**TEXT SEGMENT**
WASHINGTON, D.C. – Navy and Marine Corps leadership issued full-voiced warnings against extending a continuing resolution funding measure and implored Congress to pass a Fiscal Year 2017 budget with an additional supplemental funding package to shore up readiness shortfalls in the services.

Chief of Naval Operations Adm. John Richardson and Commandant of the Marine Corps Gen. Robert Neller joined the Army and Air Force chiefs before the House Armed Services Committee to outline the damage a new CR could do to the military’s ability to operate in a world where potential adversaries like China and Russia increase the size and capabilities of their own military forces.

“While we talk about whether to keep ships in port and aircraft on the ground, our competitors are making steady progress, and they are gaining on us,” Richardson said in opening remarks to the panel.

“America’s risks are growing as other nations expand and operate their fleets in the Pacific, Atlantic, Indian and Arctic Oceans, as they extend their influence over trade routes that are lifeblood of the international economy – including ours.”

The House passed a $578-billion bill for FY 2017 that is awaiting a vote in the Senate. The Trump administration also called for $30 billion in supplemental funding to shore up gaps in readiness, but neither the House nor the Senate has moved to pass the supplemental.

The service chiefs were unified in imploring Congress to move both the funding bill and supplemental faster.

“Failure to pass the budget, in my view as an American citizen and the chief of staff of the United States Army, constitutes professional malpractice,” Gen. Mark Milley told the HASC.

**GOAL 1**
Rewrite only the listing lines from the one containing "For every named target in this 1083×609" up to and including the one containing "previous (1025, 49)", with the requests included. Multiply every answer coordinate by 0.75 and round to whole numbers, with halves rounding up.

**PROVIDED DATA**

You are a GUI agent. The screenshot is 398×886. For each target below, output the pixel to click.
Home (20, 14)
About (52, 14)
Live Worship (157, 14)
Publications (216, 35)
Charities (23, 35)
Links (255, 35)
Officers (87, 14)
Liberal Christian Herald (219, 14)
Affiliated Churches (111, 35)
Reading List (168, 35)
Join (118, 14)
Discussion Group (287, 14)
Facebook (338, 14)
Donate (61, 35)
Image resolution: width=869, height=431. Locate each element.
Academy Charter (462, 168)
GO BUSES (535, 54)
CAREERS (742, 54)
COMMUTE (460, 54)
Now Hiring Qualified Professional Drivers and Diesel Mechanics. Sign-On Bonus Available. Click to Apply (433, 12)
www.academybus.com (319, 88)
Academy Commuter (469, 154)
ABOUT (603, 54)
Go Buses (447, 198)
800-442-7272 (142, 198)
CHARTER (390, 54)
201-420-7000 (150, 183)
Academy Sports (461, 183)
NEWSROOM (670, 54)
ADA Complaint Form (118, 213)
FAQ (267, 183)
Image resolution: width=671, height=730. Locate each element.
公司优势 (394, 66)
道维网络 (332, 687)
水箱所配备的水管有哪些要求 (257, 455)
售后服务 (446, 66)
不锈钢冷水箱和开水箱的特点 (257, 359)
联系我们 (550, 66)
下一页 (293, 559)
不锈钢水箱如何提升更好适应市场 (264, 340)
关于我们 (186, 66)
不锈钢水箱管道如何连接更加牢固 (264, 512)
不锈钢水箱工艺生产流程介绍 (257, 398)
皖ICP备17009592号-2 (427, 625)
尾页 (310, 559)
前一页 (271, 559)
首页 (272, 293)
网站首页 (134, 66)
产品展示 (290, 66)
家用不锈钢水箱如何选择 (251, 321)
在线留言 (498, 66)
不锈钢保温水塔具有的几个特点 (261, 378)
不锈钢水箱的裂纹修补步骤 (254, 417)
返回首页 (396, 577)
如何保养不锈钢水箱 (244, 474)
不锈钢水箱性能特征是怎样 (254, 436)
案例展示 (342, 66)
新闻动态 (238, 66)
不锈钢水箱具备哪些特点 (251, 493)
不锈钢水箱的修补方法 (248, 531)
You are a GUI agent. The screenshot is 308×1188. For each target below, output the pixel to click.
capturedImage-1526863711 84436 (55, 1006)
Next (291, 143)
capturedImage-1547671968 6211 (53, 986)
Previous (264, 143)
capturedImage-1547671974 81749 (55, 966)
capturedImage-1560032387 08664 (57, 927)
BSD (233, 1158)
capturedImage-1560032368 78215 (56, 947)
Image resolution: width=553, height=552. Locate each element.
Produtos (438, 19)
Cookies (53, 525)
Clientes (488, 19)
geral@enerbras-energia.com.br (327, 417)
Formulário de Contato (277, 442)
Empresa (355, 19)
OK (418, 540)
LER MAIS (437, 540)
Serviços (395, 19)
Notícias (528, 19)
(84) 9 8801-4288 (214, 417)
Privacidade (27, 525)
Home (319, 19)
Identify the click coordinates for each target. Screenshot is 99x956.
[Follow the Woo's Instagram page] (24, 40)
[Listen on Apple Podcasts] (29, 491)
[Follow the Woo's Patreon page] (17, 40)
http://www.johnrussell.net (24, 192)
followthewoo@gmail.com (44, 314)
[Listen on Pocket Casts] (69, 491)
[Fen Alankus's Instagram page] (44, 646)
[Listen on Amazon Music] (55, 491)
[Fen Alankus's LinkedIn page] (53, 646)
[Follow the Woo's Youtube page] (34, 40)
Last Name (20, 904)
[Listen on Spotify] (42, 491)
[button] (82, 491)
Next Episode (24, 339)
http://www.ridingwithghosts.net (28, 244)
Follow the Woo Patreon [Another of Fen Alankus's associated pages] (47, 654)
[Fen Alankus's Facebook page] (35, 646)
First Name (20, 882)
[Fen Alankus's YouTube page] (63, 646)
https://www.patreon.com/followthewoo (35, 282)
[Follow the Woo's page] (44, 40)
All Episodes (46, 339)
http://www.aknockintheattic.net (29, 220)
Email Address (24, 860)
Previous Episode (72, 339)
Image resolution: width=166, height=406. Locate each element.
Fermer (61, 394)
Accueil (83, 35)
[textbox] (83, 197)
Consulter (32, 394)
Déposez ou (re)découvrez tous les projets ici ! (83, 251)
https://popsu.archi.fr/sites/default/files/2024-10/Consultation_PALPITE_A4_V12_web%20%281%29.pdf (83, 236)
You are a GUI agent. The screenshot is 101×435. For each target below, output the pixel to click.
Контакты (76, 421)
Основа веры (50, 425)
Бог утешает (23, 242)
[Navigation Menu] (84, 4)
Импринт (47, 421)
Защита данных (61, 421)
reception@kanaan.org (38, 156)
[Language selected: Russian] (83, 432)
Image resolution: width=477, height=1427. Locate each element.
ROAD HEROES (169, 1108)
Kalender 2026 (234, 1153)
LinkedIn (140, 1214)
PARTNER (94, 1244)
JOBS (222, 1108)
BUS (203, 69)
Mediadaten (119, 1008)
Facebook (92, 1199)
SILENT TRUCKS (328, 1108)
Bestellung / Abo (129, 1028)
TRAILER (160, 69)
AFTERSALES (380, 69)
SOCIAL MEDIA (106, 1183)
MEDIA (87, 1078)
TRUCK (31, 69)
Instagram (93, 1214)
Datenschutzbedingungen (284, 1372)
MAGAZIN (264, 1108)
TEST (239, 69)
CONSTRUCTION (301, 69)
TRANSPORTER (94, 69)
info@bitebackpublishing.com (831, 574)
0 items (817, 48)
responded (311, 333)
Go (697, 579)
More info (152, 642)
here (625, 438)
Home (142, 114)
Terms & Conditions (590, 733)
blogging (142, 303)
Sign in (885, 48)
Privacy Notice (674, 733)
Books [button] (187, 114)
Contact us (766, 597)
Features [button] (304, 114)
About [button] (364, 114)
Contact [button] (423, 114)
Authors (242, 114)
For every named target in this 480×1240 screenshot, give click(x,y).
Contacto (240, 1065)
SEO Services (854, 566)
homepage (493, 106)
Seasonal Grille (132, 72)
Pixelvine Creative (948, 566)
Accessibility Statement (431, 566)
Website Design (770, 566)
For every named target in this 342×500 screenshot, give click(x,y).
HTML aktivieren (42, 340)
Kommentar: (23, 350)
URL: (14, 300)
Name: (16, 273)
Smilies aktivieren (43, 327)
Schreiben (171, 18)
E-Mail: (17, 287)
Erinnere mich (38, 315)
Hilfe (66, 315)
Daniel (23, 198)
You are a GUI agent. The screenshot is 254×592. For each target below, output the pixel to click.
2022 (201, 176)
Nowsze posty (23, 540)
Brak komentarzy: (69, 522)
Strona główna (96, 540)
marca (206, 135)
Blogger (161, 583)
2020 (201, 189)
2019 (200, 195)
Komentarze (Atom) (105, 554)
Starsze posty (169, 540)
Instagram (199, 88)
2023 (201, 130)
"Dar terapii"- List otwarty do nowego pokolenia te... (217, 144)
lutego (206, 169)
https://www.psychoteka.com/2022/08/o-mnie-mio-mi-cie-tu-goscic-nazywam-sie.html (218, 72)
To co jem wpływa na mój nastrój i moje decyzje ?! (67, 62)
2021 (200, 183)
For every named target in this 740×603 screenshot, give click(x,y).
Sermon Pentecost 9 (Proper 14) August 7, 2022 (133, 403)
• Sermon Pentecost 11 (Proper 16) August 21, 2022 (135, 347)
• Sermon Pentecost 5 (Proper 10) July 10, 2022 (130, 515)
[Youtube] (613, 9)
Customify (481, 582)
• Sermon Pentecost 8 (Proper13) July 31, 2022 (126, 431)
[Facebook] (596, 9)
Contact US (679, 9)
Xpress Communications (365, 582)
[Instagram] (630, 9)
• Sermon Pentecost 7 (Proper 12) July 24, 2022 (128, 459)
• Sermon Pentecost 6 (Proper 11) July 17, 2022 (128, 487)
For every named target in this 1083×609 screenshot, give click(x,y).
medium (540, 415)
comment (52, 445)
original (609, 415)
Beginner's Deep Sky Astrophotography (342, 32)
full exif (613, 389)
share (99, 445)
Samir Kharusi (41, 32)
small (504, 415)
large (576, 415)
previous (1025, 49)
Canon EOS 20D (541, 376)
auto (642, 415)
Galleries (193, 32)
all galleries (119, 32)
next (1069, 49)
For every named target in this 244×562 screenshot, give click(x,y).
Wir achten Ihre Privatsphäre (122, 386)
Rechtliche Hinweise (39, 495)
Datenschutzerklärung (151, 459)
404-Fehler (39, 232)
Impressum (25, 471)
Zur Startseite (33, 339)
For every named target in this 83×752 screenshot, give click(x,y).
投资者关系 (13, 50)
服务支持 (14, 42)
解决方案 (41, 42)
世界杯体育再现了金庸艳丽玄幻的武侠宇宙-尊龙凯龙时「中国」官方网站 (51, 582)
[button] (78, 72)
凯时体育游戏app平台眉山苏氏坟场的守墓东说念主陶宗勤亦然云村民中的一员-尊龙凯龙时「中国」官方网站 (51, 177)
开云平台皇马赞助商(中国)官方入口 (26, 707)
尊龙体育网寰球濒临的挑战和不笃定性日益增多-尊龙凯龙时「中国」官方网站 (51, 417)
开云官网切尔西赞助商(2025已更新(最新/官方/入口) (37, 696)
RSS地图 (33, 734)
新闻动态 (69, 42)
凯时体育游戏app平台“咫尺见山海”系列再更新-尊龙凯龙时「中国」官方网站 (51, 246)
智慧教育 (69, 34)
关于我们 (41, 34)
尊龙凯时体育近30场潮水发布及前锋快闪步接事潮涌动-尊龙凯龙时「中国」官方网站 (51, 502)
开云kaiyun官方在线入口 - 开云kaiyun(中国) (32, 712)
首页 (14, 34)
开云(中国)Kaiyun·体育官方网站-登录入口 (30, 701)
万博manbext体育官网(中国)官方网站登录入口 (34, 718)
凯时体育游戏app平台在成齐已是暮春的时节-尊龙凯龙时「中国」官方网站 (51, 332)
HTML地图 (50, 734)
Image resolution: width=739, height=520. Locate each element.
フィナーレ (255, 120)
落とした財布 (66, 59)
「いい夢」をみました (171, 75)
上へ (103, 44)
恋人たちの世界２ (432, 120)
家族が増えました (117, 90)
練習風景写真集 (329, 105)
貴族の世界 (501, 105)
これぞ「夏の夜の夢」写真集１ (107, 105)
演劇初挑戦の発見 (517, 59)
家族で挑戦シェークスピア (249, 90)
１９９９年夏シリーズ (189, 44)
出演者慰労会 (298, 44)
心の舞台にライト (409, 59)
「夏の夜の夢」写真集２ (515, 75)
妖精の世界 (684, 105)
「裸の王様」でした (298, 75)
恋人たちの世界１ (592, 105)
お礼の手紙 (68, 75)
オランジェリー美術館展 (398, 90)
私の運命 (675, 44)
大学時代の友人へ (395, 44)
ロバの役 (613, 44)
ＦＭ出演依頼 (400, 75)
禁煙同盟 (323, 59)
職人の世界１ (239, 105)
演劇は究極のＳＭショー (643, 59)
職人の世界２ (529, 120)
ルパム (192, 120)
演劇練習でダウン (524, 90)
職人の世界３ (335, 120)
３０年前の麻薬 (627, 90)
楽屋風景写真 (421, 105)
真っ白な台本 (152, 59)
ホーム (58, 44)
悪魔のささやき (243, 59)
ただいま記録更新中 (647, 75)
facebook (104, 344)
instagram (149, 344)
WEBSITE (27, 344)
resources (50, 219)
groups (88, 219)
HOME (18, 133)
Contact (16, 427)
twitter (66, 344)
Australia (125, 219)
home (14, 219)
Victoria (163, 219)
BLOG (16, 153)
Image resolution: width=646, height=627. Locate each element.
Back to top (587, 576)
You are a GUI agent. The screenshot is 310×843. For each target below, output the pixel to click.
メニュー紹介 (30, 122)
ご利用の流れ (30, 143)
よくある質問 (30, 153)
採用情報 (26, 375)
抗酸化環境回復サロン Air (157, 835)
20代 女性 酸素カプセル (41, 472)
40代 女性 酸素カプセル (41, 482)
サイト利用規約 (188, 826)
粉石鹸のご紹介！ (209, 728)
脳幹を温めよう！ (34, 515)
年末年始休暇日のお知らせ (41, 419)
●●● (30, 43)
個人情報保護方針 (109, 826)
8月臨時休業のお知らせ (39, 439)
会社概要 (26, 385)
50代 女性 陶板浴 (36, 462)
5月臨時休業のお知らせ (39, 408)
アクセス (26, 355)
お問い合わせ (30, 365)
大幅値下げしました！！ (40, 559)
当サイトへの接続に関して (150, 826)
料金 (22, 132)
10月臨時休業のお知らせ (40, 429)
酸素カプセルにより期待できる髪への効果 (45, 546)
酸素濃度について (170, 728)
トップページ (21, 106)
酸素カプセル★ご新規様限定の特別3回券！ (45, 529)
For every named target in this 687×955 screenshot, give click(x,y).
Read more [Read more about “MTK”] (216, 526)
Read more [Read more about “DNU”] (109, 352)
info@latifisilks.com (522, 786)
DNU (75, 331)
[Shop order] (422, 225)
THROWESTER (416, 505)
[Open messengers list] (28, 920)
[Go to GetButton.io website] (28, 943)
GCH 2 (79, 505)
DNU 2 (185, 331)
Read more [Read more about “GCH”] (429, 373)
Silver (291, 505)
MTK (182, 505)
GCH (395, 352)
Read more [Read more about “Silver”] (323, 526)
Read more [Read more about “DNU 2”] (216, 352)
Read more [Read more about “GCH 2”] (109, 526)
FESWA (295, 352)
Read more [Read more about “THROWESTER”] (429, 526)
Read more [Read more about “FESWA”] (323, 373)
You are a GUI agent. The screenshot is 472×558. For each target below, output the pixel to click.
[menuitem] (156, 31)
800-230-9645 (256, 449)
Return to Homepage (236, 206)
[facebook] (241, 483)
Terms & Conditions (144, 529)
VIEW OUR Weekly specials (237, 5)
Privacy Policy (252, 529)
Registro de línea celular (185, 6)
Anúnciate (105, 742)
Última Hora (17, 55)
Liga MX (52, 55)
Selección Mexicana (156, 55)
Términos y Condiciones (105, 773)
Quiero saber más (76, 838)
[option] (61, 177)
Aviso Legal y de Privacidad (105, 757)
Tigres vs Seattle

**GOAL 2**
Using the budget article, answer the following:
(a) What dollar amount was the FY 2017 bill that the House passed?
(b) Which committee did the service chiefs appear before?
(c) According to Milley, what does failure to pass the budget constitute?

**WRITTEN REPLY 1**
For every named target in this 1083×609 screenshot, give click(x,y).
medium (405, 311)
comment (39, 334)
original (457, 311)
Beginner's Deep Sky Astrophotography (257, 24)
full exif (460, 292)
share (74, 334)
Samir Kharusi (31, 24)
small (378, 311)
large (432, 311)
previous (769, 37)

**WRITTEN REPLY 2**
(a) $578 billion
(b) The House Armed Services Committee
(c) Professional malpractice